I 2nd that pick camo, have you tried the cheese and jalapeno sausage that eddy's makes? mmm mmm good!!


----------



## Haute Pursuit

TooShallow said:


> Chris' specialty meats in Baton Rouge has the best jalapeno vension sausage I have ever tasted. Prasek's is also one of my favorites. Their hot sausage is really good.


Chris's has the best boneless stuffed chickens I have ever had


----------



## scwine

Rabideaux's Sausage out of Iowa, LA. is my all time favorite with no close second.


----------



## EWV8434

*For me it's...*

Maekers Meat Market /Shiner - Pork and beef (Pateks Grocery is 2nd)
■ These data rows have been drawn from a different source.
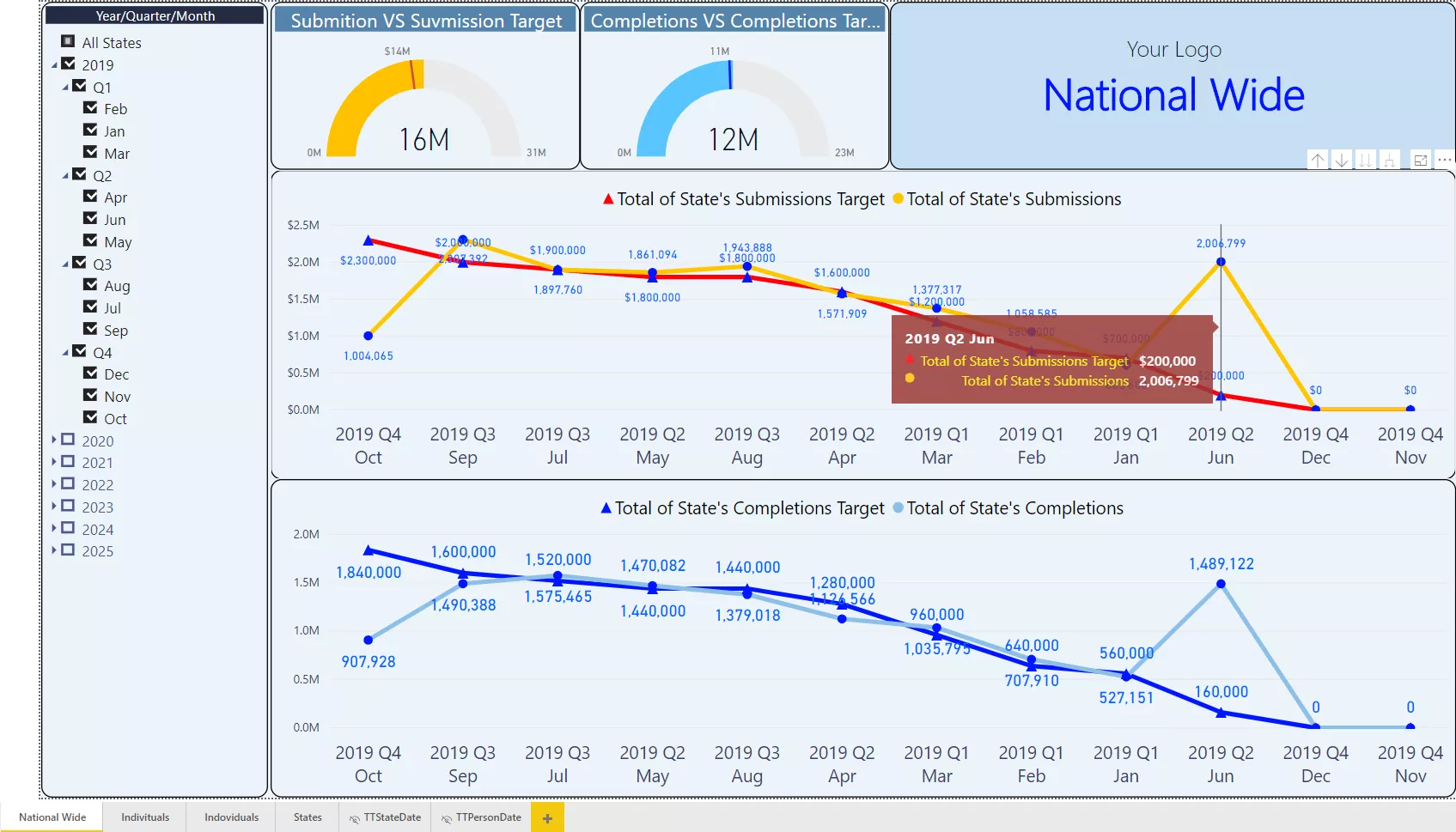Add a new report page with plus icon
Viewport: 1456px width, 832px height.
tap(547, 818)
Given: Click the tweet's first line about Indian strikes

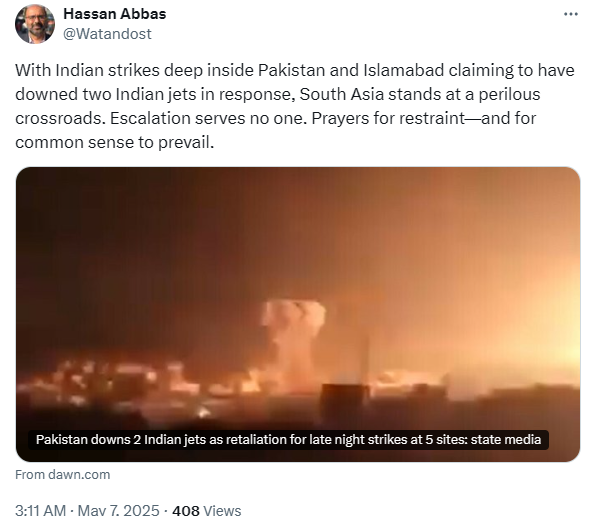Looking at the screenshot, I should [295, 70].
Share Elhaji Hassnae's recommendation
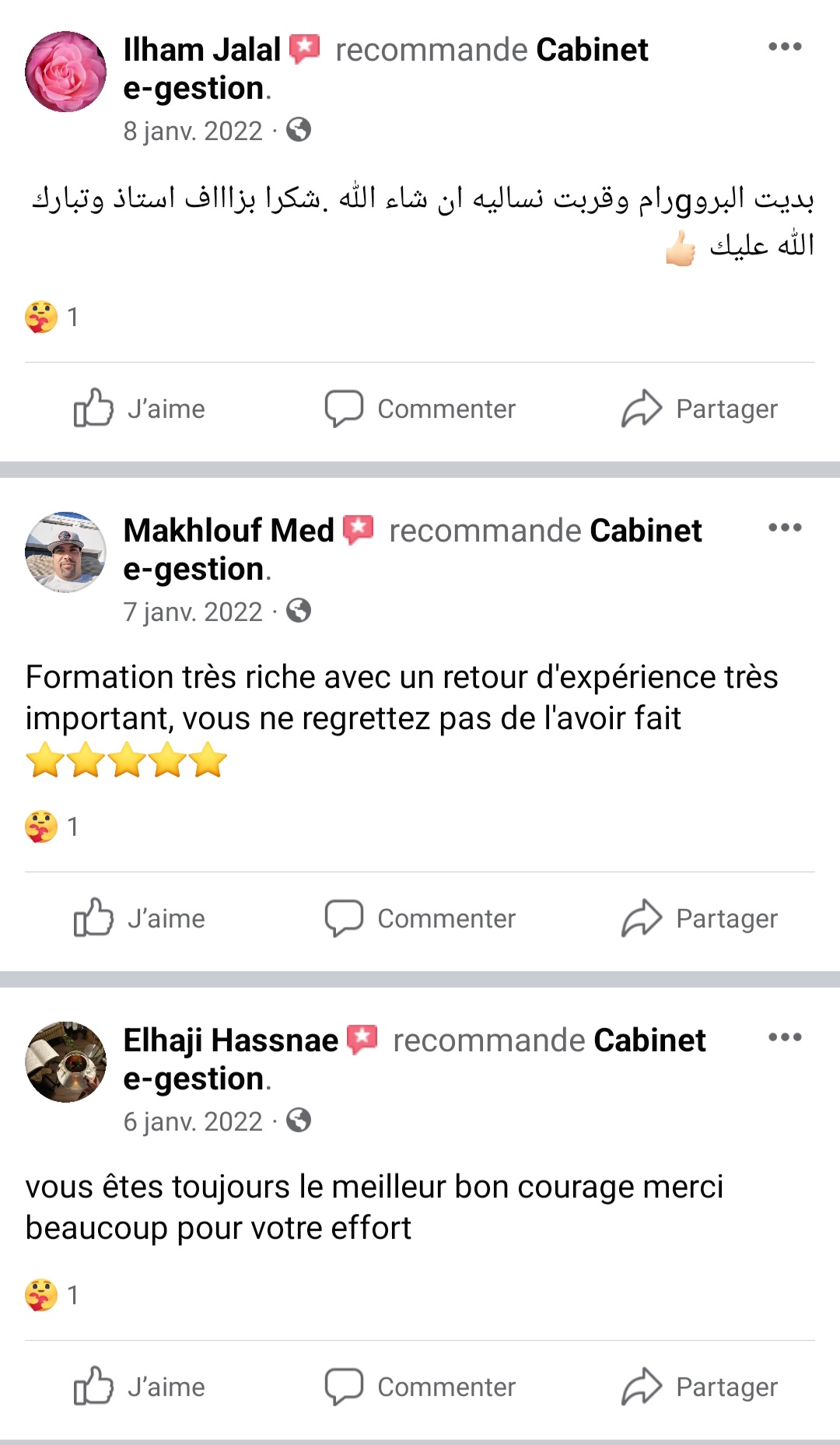This screenshot has height=1445, width=840. coord(699,1387)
Penhorns Meat Market /Marion, Tx - Cheese and Jap. (UN-REAL):texasflag


----------



## energinerbuzzy

I second the "Praseks" beef and pork!!
I am a sausage freak and this is my current favorite. It can be found in Krogers and HEB.
Woodies Smoke House is the best but I don't get up that way very often.


----------



## TMO

Prasek's pork and beef all the way, I like to get it at the smokehouse wrapped in butcher paper!!!


----------



## Buzzbait

I can't believe no one has mentioned Slovacek's in Snook. Once you try their jap and cheese sausage you won't eat any other sausage.........We take it to cook offs and people are amazed by the flavor. It's some good stuff


----------



## duge60

*great fresh sausage*

try Dans mt mkt in Brenham
Raus in brenham and also herberts catering in blieberville


----------



## Dookie Ray

bzrk180 said:


> Chappel Hill is pretty good stuff


I agree, it is one of the better ones that are readily available in a pinch.


----------



## Markc27

Earl Campbell sausage for me.


----------



## POJ

TRAVO said:


> Meyers Elgin sausage is good from the store, but the best is when you buy it made and cooked fresh from the Meyers meat shop in Elgin. Tasty


You bet, that's good. I like the short garlic links. I bought 20lbs on Christmas Eve.


----------



## jeffscout

Junior's green onion in Wharton is the best TX sausage I've tried. My neighbors always ask me to pick up extra when I'm there. I also like their Chicken Fajita and Chicken Cordon Blue sausage.


----------



## essayons75

*Chappel Hill Beef Sausage*

I was never a fan of Chappel Hill until I tried their beef sausage recently. It is very good, lean like a venison sausage. I took several packs to a party and it got rave reviews. The kids really liked it.



bzrk180 said:


> Chappel Hill is pretty good stuff


----------



## essayons75

*Earl Campbells*

The Earl Campbell's (the best) are what I call "hots". They are cheap and more like spicy grilled bologna in a casing&#8230;a high quality jumbo spicy hotdog. 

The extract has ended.